Zo zijn de eerste ruimtes: de stad zien en leren kennen. In mijn verbeelding volgt dat in het centrum van het gebouw een cluster van zo'n acht of tien ruime zalen dat als ruimte gaat dienen voor allerlei tijdelijke tentoonstellingen die ik nu kan verzinnen maar die gemaakt worden door de instellingen die in Museum De Stad domicilie hebben. Dat zijn: De Paviljoens (beeldende kunst), het New Town Institute (stedenbouw, architectuur), Gemeentearchief (geschiedenis). Aan die drie denk ik nu - maar het kunnen er meer zijn. Het museum is dus een gebouw met, als het ware, een groot binnenhof waar zich (met daglicht van boven) de tentoonstellingszalen bevinden. Daaromheen, aan elk van de vier zijden dus, bevinden zich andere bouwdelen: de ingang met
maquette en annexen, en dan de drie genoemde instituten. Natuurlijk kan elk van hen af en toe
apart een tentoonstelling maken over iets uit en over de eigen discipline. De Paviljoens heeft een traditie opgebouwd en heeft ook een bescheiden collectie. Daarvoor zal in het eigen bouwgedeelte expositieruimte moeten worden gereserveerd. Maar voor de centrale tentoonstellingsruimte, die ik maar kunsthal noem, zou het te prefereren zijn als er gezamenlijke projecten tot stand kunnen komen - over thema's die relevant zijn binnen de brede doelstelling: de stad en de groei, de uitleg, de bouw, de sociale structuur, enzovoort, alles wat te maken heeft met model Almere. De thema's zullen de drie participanten gezamenlijk moeten gaan vinden, of misschien onder leiding van een intendant van Museum De Stad, een centrale programmeur.

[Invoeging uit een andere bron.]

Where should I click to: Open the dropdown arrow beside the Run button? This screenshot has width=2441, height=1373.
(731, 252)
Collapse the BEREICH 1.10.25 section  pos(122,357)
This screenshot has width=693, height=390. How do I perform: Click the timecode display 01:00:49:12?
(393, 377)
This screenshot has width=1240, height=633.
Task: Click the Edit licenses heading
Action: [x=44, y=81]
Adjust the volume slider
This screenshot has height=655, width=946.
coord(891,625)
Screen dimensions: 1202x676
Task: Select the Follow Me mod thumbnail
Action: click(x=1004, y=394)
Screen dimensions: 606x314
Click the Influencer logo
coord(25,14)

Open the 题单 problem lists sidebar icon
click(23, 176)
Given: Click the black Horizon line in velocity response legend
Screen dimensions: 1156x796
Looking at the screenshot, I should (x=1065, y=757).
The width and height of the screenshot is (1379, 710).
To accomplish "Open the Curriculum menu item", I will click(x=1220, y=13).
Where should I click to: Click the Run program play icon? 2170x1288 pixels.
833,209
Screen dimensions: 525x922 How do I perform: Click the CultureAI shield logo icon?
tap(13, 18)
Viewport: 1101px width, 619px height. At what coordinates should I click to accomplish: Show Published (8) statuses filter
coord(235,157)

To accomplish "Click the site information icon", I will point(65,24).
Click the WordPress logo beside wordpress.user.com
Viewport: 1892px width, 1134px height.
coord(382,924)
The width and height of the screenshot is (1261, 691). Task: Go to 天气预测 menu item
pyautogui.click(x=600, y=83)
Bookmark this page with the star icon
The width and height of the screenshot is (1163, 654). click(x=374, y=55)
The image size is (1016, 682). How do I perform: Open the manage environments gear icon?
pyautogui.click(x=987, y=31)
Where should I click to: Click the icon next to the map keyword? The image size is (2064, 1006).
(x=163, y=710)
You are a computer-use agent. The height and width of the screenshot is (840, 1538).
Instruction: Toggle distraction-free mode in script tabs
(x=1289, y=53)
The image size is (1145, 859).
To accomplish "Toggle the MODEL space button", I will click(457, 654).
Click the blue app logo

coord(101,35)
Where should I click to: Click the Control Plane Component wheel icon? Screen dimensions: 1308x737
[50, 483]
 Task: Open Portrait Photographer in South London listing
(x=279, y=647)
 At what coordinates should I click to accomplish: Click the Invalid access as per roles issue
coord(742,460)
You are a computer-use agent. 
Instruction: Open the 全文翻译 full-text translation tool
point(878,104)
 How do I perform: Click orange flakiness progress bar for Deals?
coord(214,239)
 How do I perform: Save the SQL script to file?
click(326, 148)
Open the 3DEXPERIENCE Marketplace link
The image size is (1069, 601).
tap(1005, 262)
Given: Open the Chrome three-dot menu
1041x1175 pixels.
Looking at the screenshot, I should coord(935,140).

Ik geef een voorbeeld. Kijk ik naar Almere dan denk ik dat zo'n thema kan zijn: verschillendheid, schakeringen - in allerlei aspecten, tot en met misschien, maar niet gepland, de samenstelling van de bevolking zelf. Eén groot probleem dat Almere vooral moest vermijden is elke vorm van monotonie. Overal proef je afwisseling en geconstrueerde verrassing: in de bouw, de vormgeving en de kleuren, het groen, de verkeersafwisseling, de pleinen en het lopen van de mensen, die niveaus. Vanuit de beeldende kunst kan dit thema worden getoond, scherp en concreet, en vanuit de andere disciplines zijn zeker reflecties en toelichtingen mogelijk. Van verder weg kan ook samenwerking worden gezocht met de andere instituten die we ons elders
hebben genoemd. Een goede fotograaf als Rineke Dijkstra (of een ander) zou gevraagd kunnen worden verschillende mensen in de stad, hun gezichten vooral, te fotograferen. Je kunt ook meerdere fotografen dat vragen en dan zal blijken dat elk van hen het verschillend-zijn van individuele gezichten anders zal zien.
Hierbij wil het laten, bij deze schets en fragmentarische beschrijving. Wat wij voorstellen is een structuur of een mechanisme of een scenario. Ik denk of hoop dat deze beschrijving enig
beeld kan geven van hoe het nieuwe museum eruit kan gaan zien.